## EXTRACTED MATERIAL
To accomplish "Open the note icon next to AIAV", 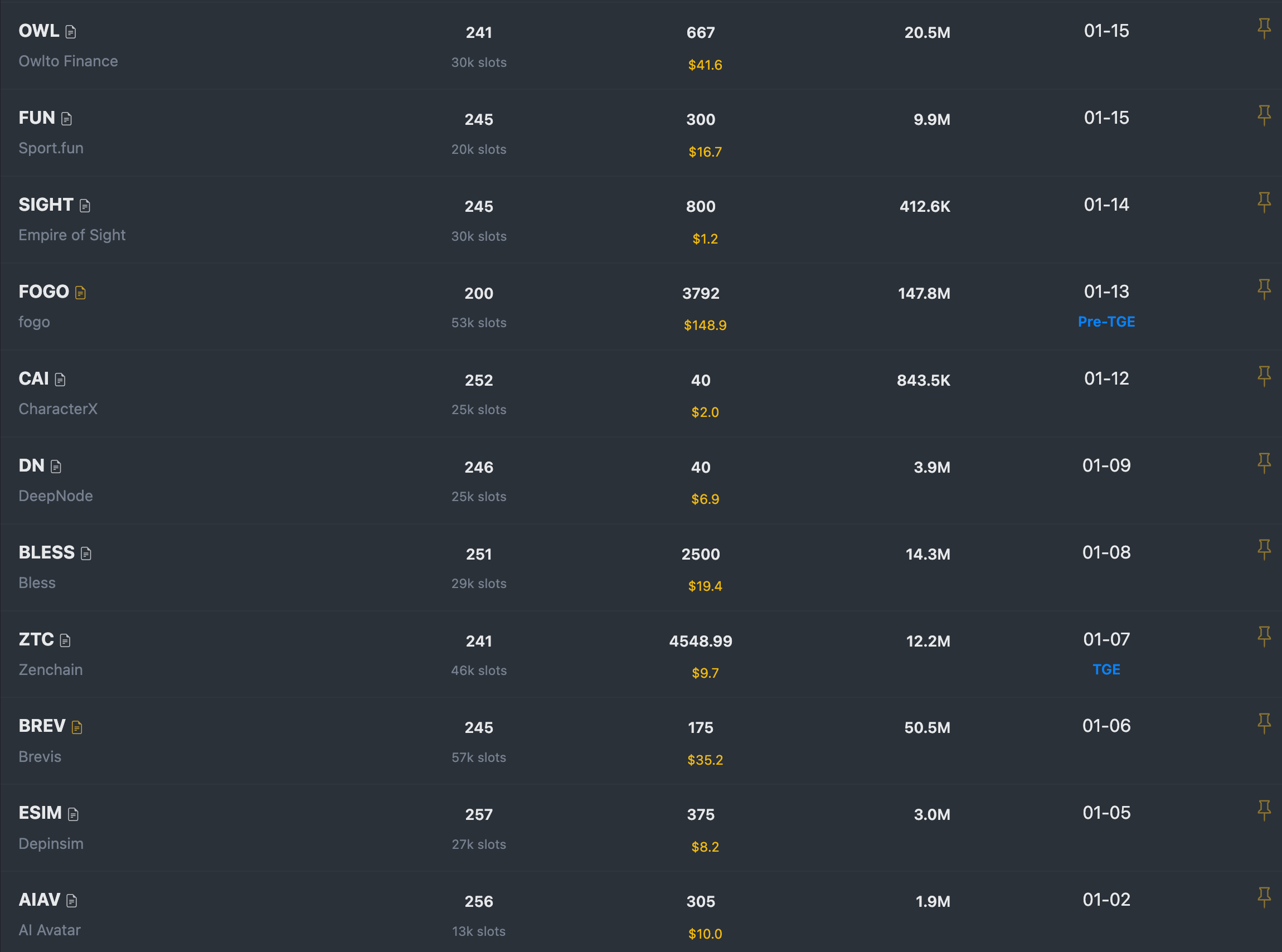I will [x=71, y=900].
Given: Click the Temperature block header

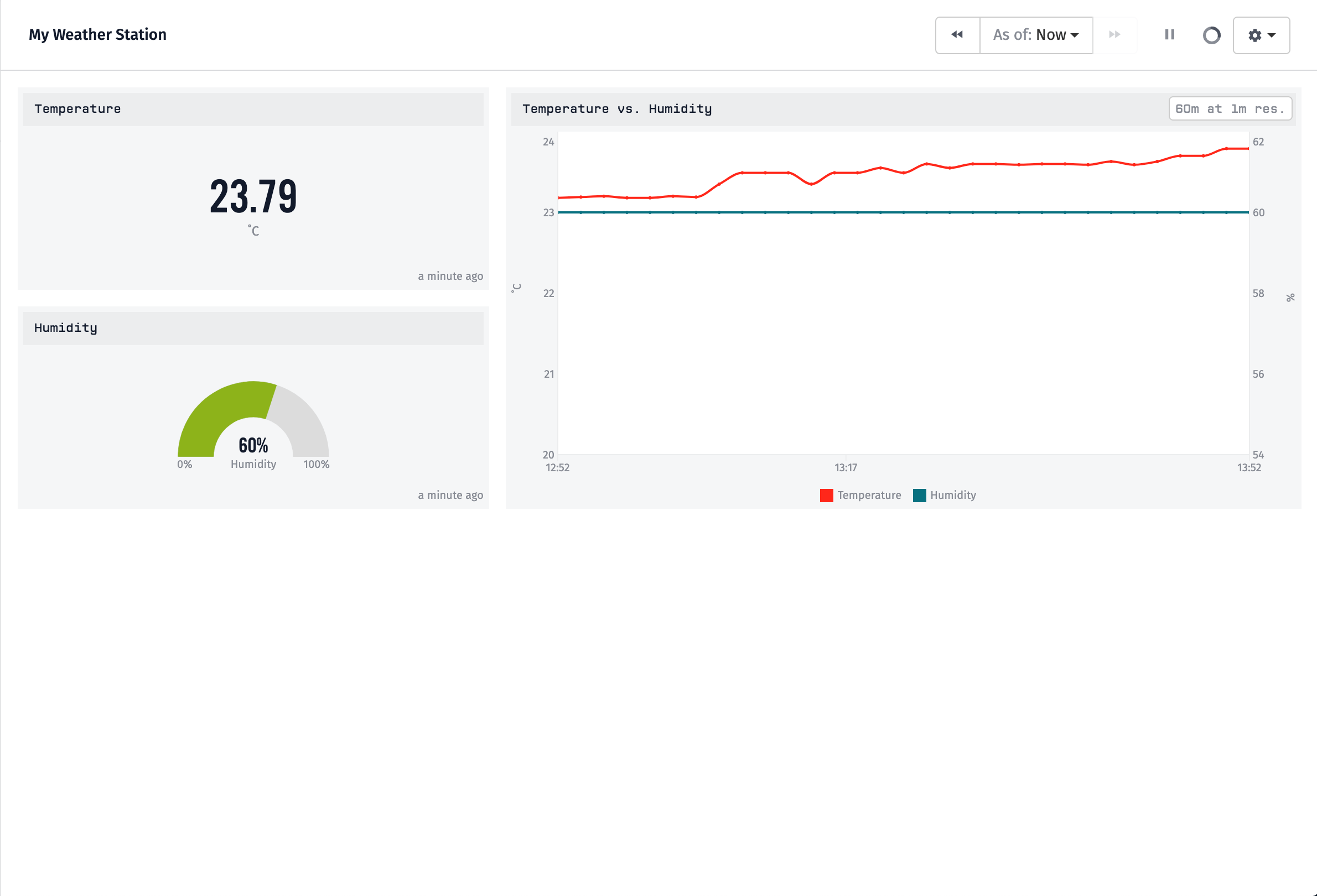Looking at the screenshot, I should click(253, 110).
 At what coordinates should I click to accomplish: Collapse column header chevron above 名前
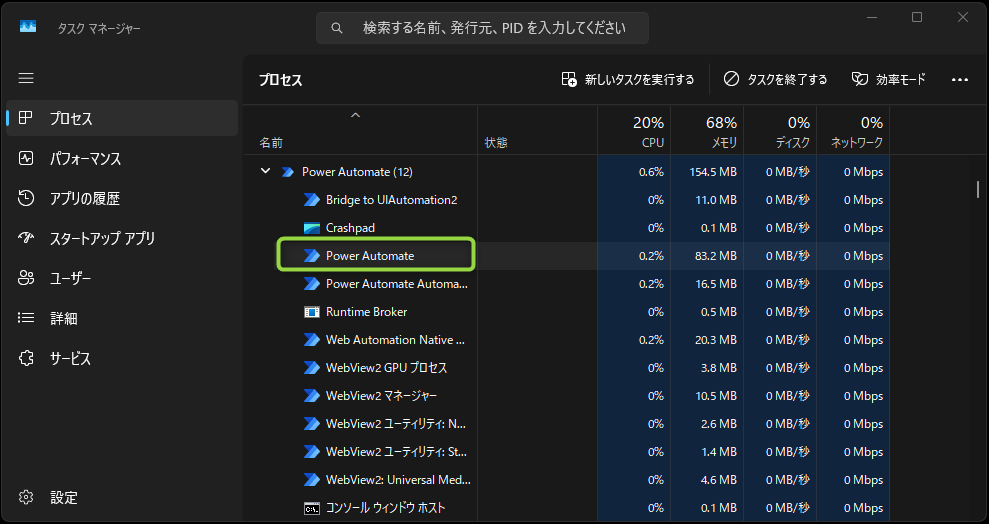354,117
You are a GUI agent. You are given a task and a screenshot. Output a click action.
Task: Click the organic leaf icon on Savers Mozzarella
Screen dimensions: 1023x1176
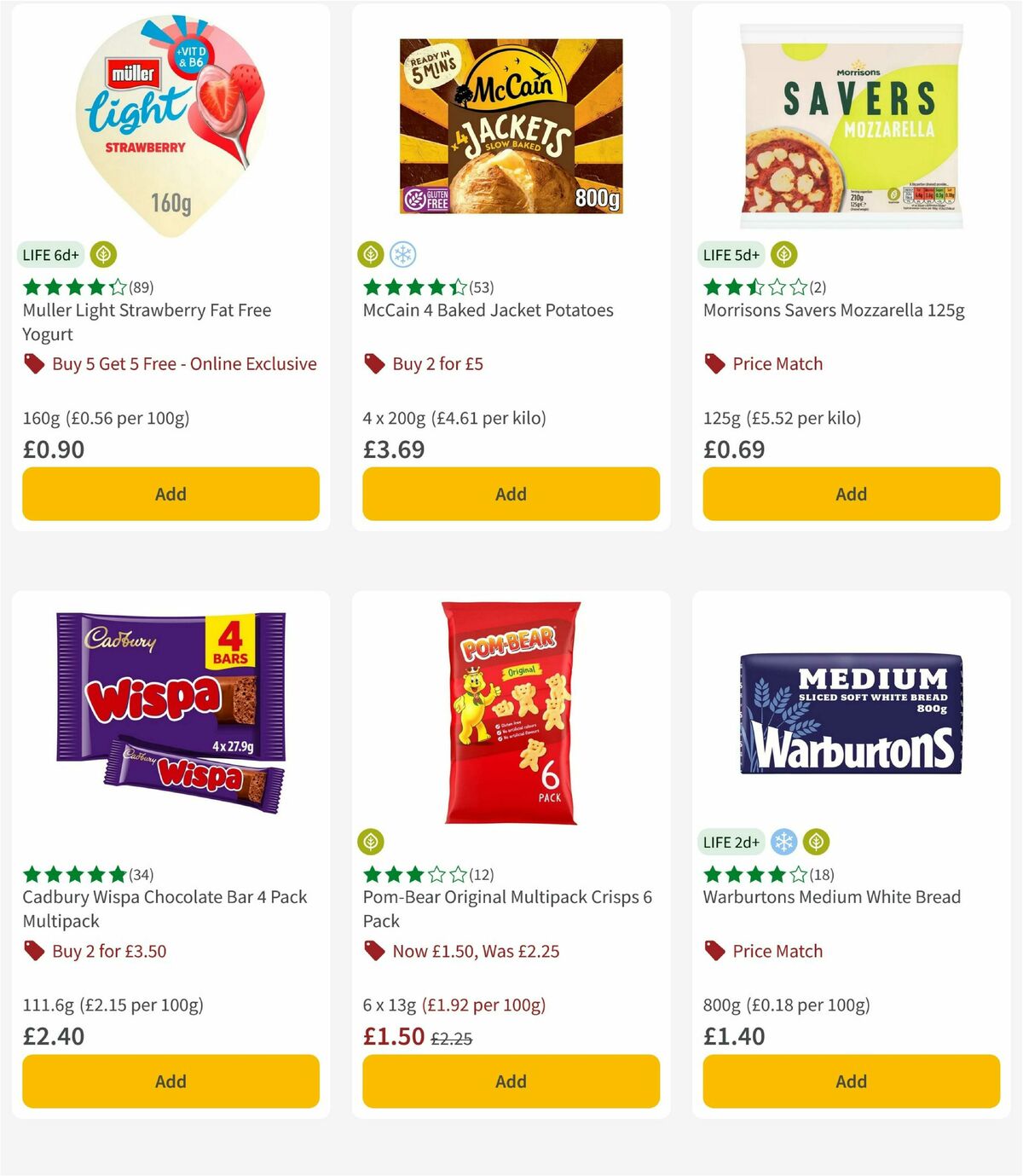783,253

## EXERCISE REQUIREMENTS
The copy must begin at the line containing "At what coordinates" and end at the last line of the data above, with every line retyped exactly and no pictures included.

## EXPECTED OUTPUT
 At what coordinates should I click to accomplish: Collapse column header chevron above 名前
354,117
You are a GUI agent. You are given a task and a screenshot. Output a click action.
Task: Click the organic leaf icon on Savers Mozzarella
Screen dimensions: 1023x1176
783,253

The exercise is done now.